Akan tetapi, salah satu asas hukum waris yang berlaku di peradilan umum juga berlaku di peradilan agama.

Asas tersebut adalah “tidak adanya lembaga kedaluwarsa rechtuverwerking dalam perkara waris.

Kaidah ini terdapat pada Yurisprudensi MA No. 2939 K/Pdt/1986 tanggal 11 Mei 1988.

Selain tidak adanya asas daluwarsa dalam gugatan waris, beberapa syarat formil gugatan juga tetap menjadi norma yang harus diterapkan pada gugatan waris.

Berikut syarat-syarat:

1. Gugatan diajukan ke Pengadilan di Wilayah Tergugat

Syarat pertama adalah gugatan harus diajukan kepada Pengadilan yang mewilayahi tempat kediaman tergugat.

Jika tergugat terdiri dari beberapa orang, maka akan dipilih pengadilan yang mewilayahi tergugat di mana terdapat objek sengketa.

Jika terdapat beberapa orang tergugat yang terdapat objek sengketa, maka akan dipilih dengan nilai objek sengketa paling tinggi.

Apabila tergugat tidak diketahui tempat tinggalnya, maka gugatan diajukan ke pengadilan yang mewilayahi tempat kediaman penggugat, atau ke pengadilan yang mewilayahi objek sengketa (Pasal 118 HIR)

2. Adanya Sengketa antara Penggugat dengan Tergugat

Syarat formil dalam suatu surat gugatan adalah adanya sengketa, apabila gugatan tidak muncul adanya sengketa, maka gugatan tersebut dianggap kabur obscuur libel.

Dalam asas hukum acara perdata dikenal dengan istilah point d’interet, point d’action, atau geen belaang geenactie yang menjelaskan bahwa kepentingan hukum menjadi syarat diterimanya suatu gugatan.

Suatu surat gugatan waris harus menempatkan penggugat sebagai pihak yang menuntut hak terhadap tergugat yang dianggap sebagai pihak yang menguasai hak-hak penggugat.

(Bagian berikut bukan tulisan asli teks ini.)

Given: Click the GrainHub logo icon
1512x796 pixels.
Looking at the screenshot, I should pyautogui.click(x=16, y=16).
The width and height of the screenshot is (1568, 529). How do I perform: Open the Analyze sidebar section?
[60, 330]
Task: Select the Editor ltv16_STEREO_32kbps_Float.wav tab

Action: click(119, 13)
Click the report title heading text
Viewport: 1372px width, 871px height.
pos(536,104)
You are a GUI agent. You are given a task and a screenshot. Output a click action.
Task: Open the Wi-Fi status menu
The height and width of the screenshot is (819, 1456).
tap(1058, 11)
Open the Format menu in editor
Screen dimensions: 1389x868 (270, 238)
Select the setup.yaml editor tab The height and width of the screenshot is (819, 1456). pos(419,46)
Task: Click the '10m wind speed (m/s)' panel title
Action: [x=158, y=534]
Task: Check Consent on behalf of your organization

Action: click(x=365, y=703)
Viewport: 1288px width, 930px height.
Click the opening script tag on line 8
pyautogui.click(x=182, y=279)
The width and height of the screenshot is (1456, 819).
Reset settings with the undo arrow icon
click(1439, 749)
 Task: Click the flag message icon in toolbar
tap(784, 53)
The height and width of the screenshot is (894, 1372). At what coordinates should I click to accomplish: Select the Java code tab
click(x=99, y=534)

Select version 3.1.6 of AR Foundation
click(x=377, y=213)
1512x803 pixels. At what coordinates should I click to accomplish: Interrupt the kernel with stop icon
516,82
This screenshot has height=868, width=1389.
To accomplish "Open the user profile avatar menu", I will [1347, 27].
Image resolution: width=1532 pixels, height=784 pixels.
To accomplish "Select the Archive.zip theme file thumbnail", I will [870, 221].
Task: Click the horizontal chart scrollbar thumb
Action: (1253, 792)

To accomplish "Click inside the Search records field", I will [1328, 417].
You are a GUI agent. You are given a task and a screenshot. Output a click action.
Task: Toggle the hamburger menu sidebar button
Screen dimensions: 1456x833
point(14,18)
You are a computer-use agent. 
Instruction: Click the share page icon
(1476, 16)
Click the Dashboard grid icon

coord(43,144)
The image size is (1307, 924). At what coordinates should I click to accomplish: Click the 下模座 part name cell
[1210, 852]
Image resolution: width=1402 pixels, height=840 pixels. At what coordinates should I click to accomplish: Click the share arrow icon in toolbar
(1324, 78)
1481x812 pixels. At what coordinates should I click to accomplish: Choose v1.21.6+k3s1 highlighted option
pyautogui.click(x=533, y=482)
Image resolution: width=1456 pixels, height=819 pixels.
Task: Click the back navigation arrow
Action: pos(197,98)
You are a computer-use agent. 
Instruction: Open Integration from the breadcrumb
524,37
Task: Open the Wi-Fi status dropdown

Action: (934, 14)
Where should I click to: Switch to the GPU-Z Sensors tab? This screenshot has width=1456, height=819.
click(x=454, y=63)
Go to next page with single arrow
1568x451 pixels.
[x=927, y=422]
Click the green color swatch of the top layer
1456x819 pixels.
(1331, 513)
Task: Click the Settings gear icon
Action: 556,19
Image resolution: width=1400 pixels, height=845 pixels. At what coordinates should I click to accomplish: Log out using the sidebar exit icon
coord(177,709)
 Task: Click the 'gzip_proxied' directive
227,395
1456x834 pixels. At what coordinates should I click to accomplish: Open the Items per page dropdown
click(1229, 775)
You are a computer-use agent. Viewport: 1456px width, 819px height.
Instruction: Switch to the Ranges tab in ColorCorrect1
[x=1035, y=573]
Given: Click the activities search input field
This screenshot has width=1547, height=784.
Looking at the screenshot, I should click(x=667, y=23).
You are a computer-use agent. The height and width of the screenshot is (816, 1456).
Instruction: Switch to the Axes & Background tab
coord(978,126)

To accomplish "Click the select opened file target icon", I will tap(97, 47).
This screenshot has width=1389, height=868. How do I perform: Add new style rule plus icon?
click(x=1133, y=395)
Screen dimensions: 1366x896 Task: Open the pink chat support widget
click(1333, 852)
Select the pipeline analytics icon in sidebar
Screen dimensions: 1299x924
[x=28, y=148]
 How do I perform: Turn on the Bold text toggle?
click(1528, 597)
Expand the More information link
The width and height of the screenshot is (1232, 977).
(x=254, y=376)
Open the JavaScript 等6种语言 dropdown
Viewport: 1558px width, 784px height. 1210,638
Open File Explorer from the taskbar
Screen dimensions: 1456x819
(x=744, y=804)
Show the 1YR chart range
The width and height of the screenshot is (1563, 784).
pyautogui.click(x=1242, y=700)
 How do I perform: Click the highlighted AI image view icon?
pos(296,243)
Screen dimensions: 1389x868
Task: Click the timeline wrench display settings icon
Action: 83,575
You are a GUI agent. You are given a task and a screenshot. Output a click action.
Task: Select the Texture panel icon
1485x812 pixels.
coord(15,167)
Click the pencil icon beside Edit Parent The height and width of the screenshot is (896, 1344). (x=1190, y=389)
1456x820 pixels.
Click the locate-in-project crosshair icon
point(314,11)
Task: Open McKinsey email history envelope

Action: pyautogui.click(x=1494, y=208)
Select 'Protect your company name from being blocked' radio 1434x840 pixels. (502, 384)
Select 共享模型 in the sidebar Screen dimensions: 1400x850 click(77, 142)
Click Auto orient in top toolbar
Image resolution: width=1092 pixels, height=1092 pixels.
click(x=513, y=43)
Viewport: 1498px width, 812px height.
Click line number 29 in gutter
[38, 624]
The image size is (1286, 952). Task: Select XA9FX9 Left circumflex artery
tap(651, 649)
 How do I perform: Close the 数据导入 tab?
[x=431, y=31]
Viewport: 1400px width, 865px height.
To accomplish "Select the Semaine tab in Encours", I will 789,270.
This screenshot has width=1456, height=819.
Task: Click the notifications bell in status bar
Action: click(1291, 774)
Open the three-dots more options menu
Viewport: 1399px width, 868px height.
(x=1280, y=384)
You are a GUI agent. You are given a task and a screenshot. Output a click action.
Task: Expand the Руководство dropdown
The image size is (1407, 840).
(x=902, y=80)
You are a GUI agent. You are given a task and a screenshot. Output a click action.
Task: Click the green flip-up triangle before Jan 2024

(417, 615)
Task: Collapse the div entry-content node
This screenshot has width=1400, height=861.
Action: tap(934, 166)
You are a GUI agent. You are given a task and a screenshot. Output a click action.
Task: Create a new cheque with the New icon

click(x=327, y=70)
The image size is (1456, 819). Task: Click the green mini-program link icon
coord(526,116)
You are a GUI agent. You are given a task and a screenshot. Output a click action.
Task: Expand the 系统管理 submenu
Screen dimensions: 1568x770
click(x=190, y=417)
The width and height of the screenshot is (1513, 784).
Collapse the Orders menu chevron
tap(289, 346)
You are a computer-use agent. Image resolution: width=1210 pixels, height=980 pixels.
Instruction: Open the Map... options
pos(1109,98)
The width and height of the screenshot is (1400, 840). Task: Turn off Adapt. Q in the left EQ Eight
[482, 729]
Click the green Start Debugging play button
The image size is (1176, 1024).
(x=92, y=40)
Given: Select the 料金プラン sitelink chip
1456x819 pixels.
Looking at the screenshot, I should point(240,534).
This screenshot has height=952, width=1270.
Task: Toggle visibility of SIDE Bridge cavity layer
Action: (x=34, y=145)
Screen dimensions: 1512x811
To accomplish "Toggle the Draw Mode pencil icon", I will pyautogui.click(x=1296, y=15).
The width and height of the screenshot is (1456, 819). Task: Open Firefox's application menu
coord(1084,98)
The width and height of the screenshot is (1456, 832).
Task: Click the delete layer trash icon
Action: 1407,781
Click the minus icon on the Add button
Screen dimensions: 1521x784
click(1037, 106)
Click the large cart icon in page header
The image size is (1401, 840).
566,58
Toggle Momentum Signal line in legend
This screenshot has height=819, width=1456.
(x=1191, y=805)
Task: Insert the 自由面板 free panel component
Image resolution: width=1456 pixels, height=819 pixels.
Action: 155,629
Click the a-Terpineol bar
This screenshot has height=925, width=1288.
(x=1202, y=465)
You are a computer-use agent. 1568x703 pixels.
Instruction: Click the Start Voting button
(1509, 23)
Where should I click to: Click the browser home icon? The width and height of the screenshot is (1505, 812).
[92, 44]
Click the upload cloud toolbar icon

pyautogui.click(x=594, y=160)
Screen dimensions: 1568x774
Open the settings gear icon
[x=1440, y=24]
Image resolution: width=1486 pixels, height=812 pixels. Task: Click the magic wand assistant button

3. Mencantumkan Posita dan Petitum

Syarat formil ketiga adalah mencantumkan posita dan petitum gugatan. Beberapa istilah dalam gugatan yang berhubungan erat dengan formalitas gugatan waris adalah fundamentum petendi atau posita dan petitum.

Fundamentum petendi atau posita merupakan uraian atau dalil gugatan yang menjelaskan tentang sengketa peristiwa hukum feitelijke gronden (dasar fakta).

Posita juga harus menunjukkan hubungan hukum rechterlijke gronden (urgensi dan bentuk dasar hukum) antara para pihak yang bersengketa dengan objek gugatan.

Penggugat adalah pihak yang menganggap dirinya berhak dan haknya dirampas oleh pihak tergugat.

Sementara Turut Tergugat adalah pihak yang tidak aktif meskipun kedudukannya sebagai pihak penggugat.

Tidak terpenuhinya hal-hal tersebut dalam posita, gugatan akan dianggap kabur (obscuur libel).

Petitum adalah tuntutan gugatan sebagai kesimpulan dari posita.

Petitum harus dibuat secara rinci, dapat dilakukan dengan merinci petitum primer dan sekunder.

Tidak dibenarkan dalam sebuah petitum hanya memohon agar hakim menjatuhkan putusan yang seadil-adilnya (ex eaquo et bono).

Jenis petitum yang hanya menyebutkan ex eaquo et bono tersebut dikenal dengan istilah petitum kompositur yang menyebabkan gugatan dianggap kabur (obscuur libel).

Demikian 3 syarat formil gugatan waris dalam hukum perdata. Semoga apa yang kami bagikan bermanfaat.

Sumber Referensi:

- Sudikno Mertokusumo, Hukum Acara Perdata Indonesia, 2006, halaman 53.

- M. Yahya Harahap, Hukum Acara Perdata Tentang Gugatan, Persidangan, Penyitaan, Pembuktian, dan Putusan Pengadilan, 2012, halaman 192-195.

- Sandra Dini Febri Aristya, dkk., Hukum Perdata Materi dan Formil, halaman 323.

- Ali Budiarto, Yurisprudensi Mahkamah Agung RI, 2000, halaman 221.

- R. Soesilo, HIR dengan penjelasannya, 1985, halaman 77.

- Dr. H. Purwasusilo dan Dr. Sugiri Permana, Hukum Waris di Indonesia, 2021.